Much has been made of Dylan’s influences—everyone from Rimbaud and Woody Guthrie to Jesus and Blind Willie McTell—and in Señor I hear echoes of John Donne’s beautiful but brutal holy sonnet, Batter my heart, three-person’d God (1633).

 

Batter my heart, three-person’d God, for you

As yet but knock, breathe, shine, and seek to mend;

That I may rise and stand, o’erthrow me, and bend

Your force to break, blow, burn, and make me new

 

Both poems share a sense of violence, foreboding and overpowering spiritual lust. Of wanting to be brought completely to one’s knees and to absolute surrender to Señor.

 

 

The critics were lukewarm to scathing of Street Legal. The musical pandits Christagau and Marcus labelled it ‘horrendous’ and ‘unlistenable’. But as Dylan reminded us way back when the times are always changing and today Street Legal is considered a diamond in the rough. Not as brilliant as his best but certainly superior to the original debunking it received.

 

Regardless of the critics, Dylan’s peers have always found Senor (Tales of Yankee Power) to be a powerful creation. There are a multitude of covers available on the internet from all sorts of angles. Here are three that are particularly good.

Let’s start with a live version from the man himself from 1978.

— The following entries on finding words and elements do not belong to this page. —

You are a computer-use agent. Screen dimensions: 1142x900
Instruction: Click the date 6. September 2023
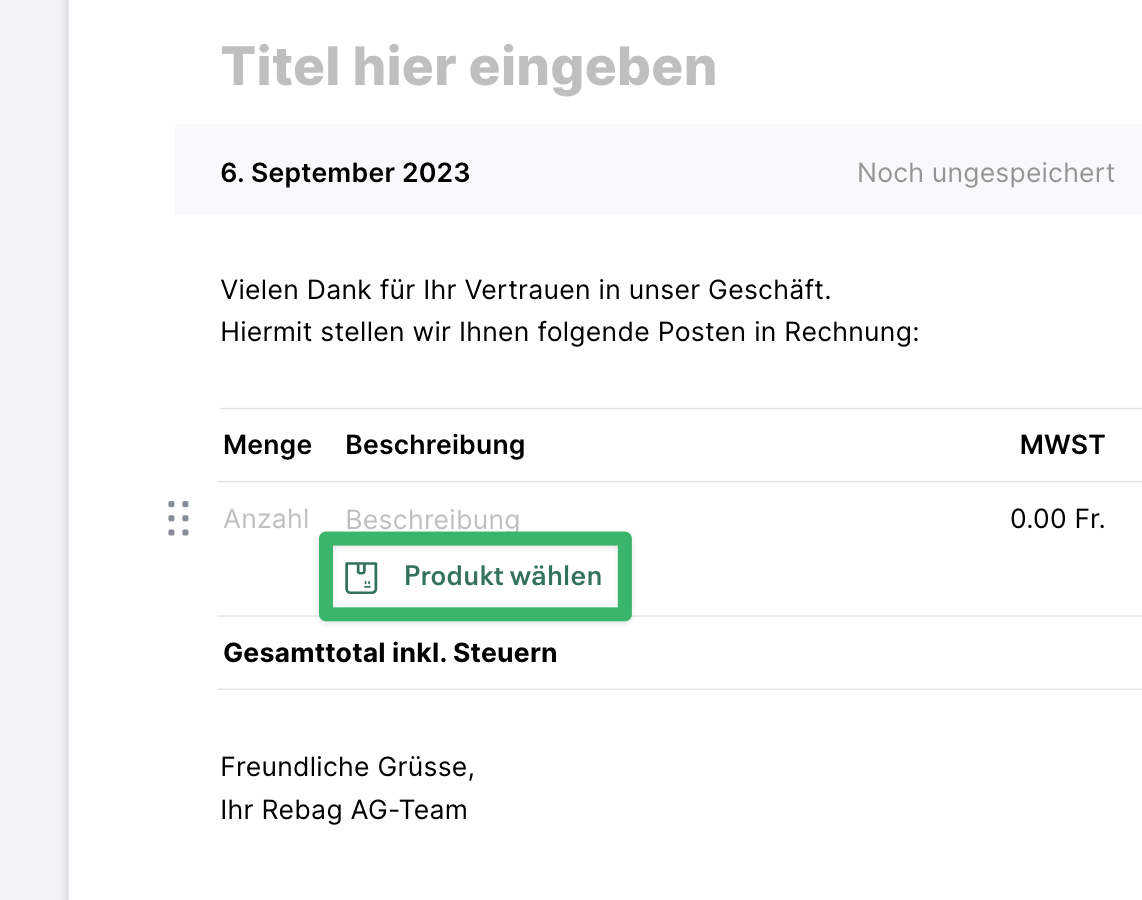click(x=345, y=172)
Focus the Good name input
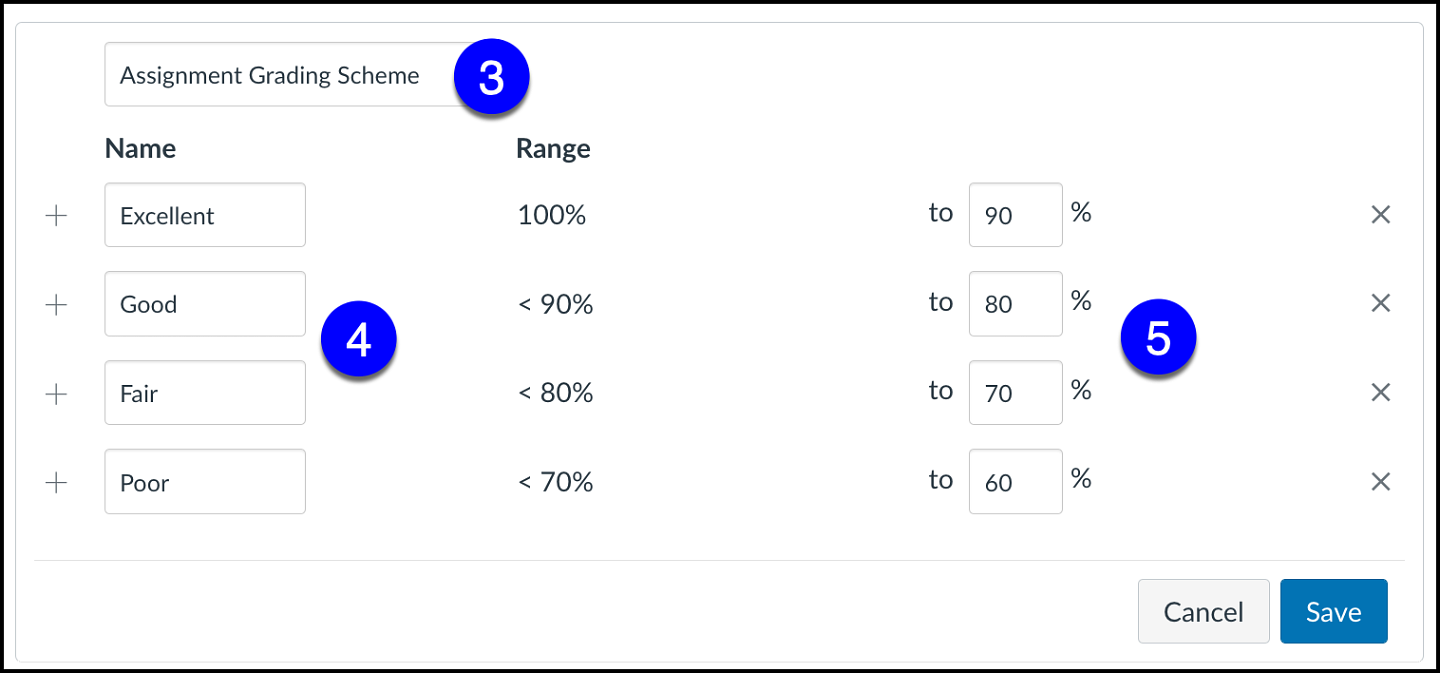Screen dimensions: 1440x673 [205, 304]
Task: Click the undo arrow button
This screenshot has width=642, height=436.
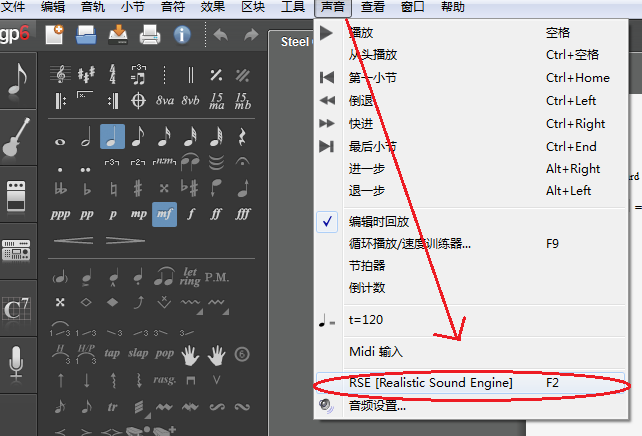Action: (x=221, y=37)
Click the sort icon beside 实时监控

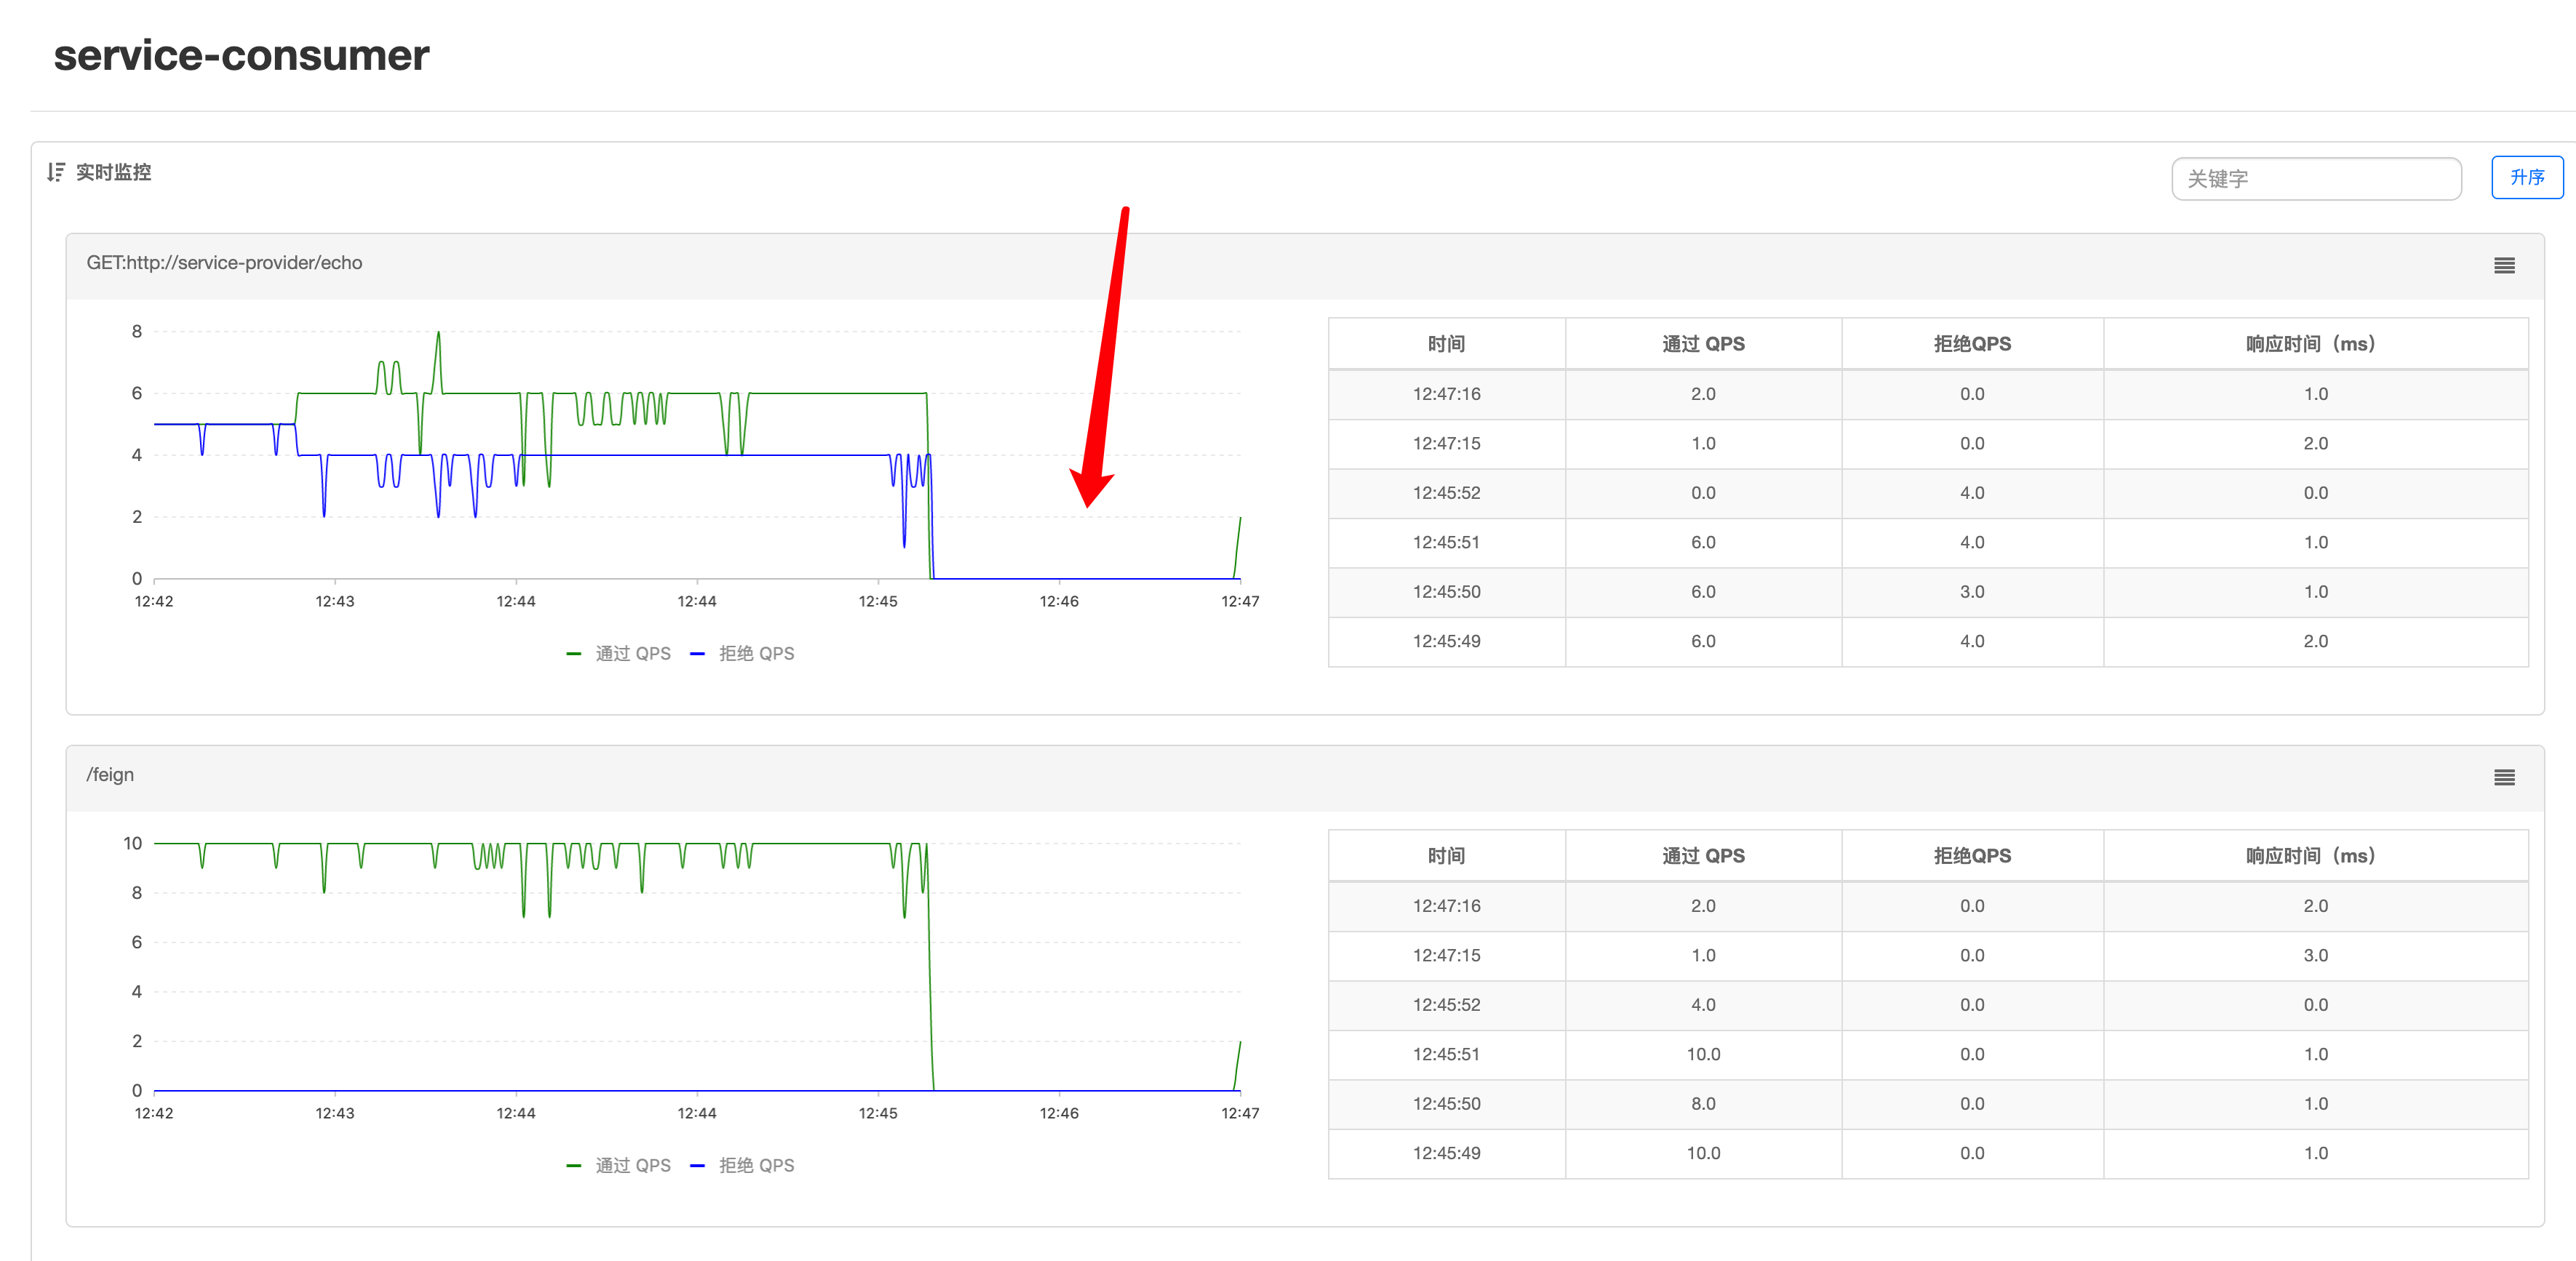(57, 172)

Willie Nelson and Tucson’s Calexico give an absolutely stunning, Tex-Mex interpretation in the Dylan bio-pic I’m Not There. Nelson’s elastic and worn vocal style is counterbalanced by a sweet Mexacali trumpet trio and his familiar pick/strumming guitar work.

Diva de Lai is a group that combined heavy rock with opera to give expression to their love of Bob Dylan! Karin Shifrin, classically trained opera star sends chills down your spine in this version which takes the songs inherent dramatic, spiritual tension to Himalayan heights!

There was probably no bigger fan of Dylan in the music world than Jerry Garcia (or Joan Baez or The Band or…)  He covered many of Bob’s songs throughout his career with Senor being one of favorites. This is a loving straight ahead telling of the story, nothing fancy but solid and full of Garcia’s characteristic guitar magic.